Over the past thirty years, Thomas Schütte (1954) has developed a versatile body of work consisting of sculptures, drawings, watercolors, photographs and prints. De Pont has shown interest in Schütte for many years and owns, in addition to a range of prints and drawings, a number of major sculptural works by him.
Now, for a second time, De Pont will be dedicating an exhibition to this German artist. The broad retrospective held in 1998 encompassed his entire body of work. The current exhibition, organized in collaboration with the Kunsthalle Baden-Baden and Neues Museum Nürnberg, focuses on his works on paper. From the hundreds of these that he has produced since the mid seventies, about 300 works have been selected, many from the artist’s own collection. In Tilburg the exhibition will moreover include a number of recent sculptures of female figures.
Schütte’s first exhibition at De Pont prompted Dutch art critic Hans den Hartog Jager to compare his work to a fragmentation bomb. By this he was referring not only to the impact, but also to the diversity of the work. With Schütte, there is no sense of rectilinear development; the works differ too much in terms of character for that to occur. One can sooner speak of groups of work, and each demands its own right to exist.
The current exhibition delves into a single aspect of Schütte’s work, but even these works on paper cannot be reduced to one common denominator. Their sizes and the techniques employed in them, for example, manifest great diversity. Due to the enormous dimensions and the use of enamel paint in Bühnenaufzüge in 3 Akten (1987) these works have the look of paintings on paper. Other drawings, such as the many Luise portraits (1996) carried out mainly in pencil and India ink, show much more intimacy. Also in terms of character and drawing style, the works differ greatly. With their austere lines and harsh shadows, the architectural models in the series Hauptstadt II (1981) express a repellent unapproachability, which is far removed from the gentle, atmospheric quality of Skizzen für grosse Bilder (1982). And then, too, there is the difference in how these drawings function. The Mirror Drawings, in which Schütte has portrayed his own face time and again, stand alone as a series. But the drawings of architectural models do bear a relationship to sculpture. That connection is very direct in the three drawings, meters in height, titled die Fremden (1991): design sketches for the group of sculptures that Schütte produced for the 1992 Documenta in Kassel. There the colorful family group was set up on the roof of a palace converted into a department store, as a contemporary, more rigid version of the Baroque figures located at the adjacent Fridericianum.
Despite the wealth and diversity of these works on paper, it is nevertheless possible, just as with his sculpture, to discern a number of cohesive groups – the architecture-related drawings, the still lifes with potatoes and fruit, and the series of flowers, portraits and stuffed animals drawn from models being the most prominent of these.
Irony, humor and melancholy – in various degrees and combinations – determine the tone of Schütte’s works on paper. Language also plays a significant role. Schütte likes to employ a combination of word and image in his drawings.

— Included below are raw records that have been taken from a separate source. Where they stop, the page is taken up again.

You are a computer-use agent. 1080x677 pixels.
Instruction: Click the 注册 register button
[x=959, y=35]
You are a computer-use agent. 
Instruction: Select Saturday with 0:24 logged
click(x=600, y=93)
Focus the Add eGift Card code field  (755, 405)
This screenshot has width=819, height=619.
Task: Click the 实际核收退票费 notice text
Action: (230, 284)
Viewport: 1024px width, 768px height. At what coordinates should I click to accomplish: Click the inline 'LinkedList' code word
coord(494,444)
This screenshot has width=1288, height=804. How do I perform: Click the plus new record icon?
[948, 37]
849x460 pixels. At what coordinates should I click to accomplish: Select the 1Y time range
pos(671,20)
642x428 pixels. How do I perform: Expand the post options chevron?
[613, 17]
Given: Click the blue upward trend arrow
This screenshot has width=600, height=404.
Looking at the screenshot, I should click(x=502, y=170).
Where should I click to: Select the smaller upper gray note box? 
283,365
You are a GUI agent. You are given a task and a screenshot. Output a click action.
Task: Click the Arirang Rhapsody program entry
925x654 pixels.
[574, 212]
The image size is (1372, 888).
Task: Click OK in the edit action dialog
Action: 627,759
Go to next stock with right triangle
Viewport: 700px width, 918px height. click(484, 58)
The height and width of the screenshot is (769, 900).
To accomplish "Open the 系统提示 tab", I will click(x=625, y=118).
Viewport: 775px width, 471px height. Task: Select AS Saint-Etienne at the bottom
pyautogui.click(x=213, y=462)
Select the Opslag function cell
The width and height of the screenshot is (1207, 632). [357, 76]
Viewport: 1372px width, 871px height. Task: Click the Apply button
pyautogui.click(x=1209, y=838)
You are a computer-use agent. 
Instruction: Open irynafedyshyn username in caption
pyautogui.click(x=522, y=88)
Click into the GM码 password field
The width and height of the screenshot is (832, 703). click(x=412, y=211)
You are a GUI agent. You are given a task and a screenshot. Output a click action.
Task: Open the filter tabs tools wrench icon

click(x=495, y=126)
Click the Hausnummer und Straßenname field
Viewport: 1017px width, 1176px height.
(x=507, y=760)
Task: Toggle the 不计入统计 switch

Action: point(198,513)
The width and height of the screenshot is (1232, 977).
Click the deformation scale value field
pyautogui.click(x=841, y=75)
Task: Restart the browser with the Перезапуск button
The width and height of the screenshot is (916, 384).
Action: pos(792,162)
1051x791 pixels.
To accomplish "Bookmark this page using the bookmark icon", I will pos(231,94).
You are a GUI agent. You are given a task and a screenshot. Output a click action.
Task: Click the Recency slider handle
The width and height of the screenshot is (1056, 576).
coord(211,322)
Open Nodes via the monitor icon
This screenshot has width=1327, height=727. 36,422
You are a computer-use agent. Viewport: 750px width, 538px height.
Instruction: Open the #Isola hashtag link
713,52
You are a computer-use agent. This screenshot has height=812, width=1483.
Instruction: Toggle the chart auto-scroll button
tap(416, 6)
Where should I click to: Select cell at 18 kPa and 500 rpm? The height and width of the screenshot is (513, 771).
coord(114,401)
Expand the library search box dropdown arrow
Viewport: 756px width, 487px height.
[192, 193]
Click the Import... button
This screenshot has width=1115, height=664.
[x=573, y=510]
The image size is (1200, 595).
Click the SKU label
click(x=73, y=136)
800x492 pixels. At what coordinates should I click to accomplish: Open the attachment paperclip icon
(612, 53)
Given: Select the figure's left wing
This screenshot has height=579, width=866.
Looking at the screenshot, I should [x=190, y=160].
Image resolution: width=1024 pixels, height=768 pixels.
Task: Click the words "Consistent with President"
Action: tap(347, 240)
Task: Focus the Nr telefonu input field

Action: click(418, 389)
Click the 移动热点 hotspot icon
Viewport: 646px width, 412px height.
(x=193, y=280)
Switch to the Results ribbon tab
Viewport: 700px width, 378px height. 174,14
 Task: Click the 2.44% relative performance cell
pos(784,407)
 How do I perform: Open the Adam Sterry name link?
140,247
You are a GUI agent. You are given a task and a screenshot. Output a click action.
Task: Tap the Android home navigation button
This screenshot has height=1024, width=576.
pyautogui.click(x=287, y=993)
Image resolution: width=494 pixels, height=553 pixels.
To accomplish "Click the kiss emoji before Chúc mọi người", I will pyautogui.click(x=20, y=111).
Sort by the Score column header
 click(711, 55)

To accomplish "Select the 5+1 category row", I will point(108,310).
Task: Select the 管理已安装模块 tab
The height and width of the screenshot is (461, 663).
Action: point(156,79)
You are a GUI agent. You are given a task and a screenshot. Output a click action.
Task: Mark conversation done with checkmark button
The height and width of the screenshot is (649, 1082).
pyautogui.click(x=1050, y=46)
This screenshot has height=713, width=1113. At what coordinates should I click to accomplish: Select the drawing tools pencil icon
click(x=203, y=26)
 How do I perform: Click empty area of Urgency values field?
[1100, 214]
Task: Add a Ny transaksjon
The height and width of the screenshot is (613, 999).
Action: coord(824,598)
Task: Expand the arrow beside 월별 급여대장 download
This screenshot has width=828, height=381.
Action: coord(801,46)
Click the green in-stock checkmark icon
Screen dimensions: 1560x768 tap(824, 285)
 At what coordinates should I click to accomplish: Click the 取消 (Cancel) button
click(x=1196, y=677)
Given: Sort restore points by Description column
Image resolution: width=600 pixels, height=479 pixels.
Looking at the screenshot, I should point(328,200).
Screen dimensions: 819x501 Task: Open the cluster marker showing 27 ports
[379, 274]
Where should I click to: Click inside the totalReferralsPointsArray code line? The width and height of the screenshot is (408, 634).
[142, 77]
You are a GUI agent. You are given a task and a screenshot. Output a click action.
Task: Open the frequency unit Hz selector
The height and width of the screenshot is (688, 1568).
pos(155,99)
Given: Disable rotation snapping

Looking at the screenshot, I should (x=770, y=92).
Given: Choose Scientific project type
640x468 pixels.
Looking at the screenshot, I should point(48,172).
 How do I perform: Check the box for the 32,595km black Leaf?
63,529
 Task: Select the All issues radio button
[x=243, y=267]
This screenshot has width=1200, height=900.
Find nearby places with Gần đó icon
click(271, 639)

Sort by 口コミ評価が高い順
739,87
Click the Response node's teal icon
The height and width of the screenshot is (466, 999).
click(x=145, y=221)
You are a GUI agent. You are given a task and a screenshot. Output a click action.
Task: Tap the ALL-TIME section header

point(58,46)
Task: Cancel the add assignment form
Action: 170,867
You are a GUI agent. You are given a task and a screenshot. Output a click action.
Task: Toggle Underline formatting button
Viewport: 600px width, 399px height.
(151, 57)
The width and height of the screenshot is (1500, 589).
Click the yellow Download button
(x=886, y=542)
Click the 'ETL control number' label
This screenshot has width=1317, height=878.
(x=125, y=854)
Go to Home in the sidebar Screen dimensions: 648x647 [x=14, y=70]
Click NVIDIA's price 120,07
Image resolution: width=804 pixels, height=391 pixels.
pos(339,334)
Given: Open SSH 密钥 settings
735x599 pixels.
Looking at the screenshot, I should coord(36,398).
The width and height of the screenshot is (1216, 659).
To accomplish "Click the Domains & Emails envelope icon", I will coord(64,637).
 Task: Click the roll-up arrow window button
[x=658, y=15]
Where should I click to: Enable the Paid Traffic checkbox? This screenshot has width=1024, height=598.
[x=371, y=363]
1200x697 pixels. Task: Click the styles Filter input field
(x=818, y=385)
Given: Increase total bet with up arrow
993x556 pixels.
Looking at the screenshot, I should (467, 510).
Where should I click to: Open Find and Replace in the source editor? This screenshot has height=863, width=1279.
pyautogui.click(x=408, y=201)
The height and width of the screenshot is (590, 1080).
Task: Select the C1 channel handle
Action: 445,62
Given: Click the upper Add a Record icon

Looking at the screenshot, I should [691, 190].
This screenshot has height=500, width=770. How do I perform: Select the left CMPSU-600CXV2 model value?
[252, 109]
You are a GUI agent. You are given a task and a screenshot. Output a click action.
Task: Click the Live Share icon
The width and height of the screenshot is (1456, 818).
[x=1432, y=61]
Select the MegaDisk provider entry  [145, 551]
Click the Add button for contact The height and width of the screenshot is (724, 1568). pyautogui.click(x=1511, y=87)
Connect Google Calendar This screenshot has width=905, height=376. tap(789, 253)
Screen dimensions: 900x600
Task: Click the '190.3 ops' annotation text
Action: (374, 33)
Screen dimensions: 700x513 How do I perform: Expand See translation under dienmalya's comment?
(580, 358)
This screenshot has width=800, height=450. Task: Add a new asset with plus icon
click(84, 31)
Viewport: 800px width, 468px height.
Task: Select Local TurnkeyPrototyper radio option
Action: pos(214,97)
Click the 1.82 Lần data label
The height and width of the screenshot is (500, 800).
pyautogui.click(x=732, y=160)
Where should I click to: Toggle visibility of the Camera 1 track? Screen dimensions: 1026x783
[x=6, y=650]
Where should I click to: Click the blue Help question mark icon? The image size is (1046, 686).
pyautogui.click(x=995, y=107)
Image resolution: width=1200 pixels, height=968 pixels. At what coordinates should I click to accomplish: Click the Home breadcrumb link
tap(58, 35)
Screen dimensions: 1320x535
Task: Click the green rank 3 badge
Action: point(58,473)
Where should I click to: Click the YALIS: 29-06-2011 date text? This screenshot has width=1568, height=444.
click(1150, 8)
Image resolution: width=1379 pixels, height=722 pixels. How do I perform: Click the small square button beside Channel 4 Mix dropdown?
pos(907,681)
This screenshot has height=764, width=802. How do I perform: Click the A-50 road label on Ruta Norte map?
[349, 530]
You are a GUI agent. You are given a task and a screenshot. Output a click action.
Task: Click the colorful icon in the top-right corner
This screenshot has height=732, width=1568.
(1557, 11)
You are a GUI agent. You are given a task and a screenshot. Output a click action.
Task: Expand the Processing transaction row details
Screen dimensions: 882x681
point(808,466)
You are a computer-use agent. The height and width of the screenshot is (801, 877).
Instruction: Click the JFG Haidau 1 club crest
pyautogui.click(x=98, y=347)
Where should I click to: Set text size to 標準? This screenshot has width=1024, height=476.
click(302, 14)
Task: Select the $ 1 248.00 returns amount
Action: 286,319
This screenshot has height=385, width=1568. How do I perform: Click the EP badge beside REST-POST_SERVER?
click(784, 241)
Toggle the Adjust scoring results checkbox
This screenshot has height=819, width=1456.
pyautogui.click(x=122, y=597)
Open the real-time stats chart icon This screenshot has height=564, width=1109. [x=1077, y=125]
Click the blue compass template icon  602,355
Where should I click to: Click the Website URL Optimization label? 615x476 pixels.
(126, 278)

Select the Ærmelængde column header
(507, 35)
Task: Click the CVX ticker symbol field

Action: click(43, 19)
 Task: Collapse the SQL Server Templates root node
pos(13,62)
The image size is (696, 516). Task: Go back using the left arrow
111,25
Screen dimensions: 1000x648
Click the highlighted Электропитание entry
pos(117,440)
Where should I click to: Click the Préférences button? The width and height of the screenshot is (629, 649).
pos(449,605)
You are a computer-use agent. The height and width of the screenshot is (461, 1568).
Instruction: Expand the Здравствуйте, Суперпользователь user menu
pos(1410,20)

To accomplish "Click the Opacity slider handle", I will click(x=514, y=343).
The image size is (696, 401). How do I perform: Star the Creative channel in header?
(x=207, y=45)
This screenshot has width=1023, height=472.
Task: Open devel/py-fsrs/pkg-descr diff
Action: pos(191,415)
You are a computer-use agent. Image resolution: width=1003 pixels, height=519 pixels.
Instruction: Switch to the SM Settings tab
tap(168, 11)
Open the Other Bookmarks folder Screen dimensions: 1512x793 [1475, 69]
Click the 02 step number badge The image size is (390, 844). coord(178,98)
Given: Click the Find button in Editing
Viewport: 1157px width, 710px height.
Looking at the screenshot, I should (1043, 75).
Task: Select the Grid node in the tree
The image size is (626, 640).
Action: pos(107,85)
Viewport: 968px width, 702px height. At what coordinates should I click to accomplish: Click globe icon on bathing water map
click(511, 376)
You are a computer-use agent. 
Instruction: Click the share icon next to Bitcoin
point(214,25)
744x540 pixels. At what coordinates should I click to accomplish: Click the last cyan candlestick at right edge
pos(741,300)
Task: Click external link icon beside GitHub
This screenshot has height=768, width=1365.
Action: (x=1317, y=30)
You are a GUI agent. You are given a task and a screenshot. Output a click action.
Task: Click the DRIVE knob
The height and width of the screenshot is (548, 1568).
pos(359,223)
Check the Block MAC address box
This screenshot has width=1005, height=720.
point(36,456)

Recalcitrance happens to be another characteristic of Schütte’s art. What modern artist, wanting to stand out in the art world, would choose three stacked potatoes as the motif for a number of monumental still lifes? And what does it say when a contemporary artist, with every technical means at his disposal, simply draws ‘from life’ and takes inspiration from a flower, a woman or his own face in the mirror?
Visual beauty, which takes a stand against the clichéd motif, and the almost sentimental annotations allow the drawings to elude any clear-cut interpretation. This ambiguity also characterizes the series of female portraits titled Luise (1996). Here Schütte concentrates on the portrayal of something from reality in just a few lines and washes and, in doing so, he dares to take extreme, unexpected measures. “To really look at what’s in front of you. By simply looking, for instance, you get an idea of what an ear looks like.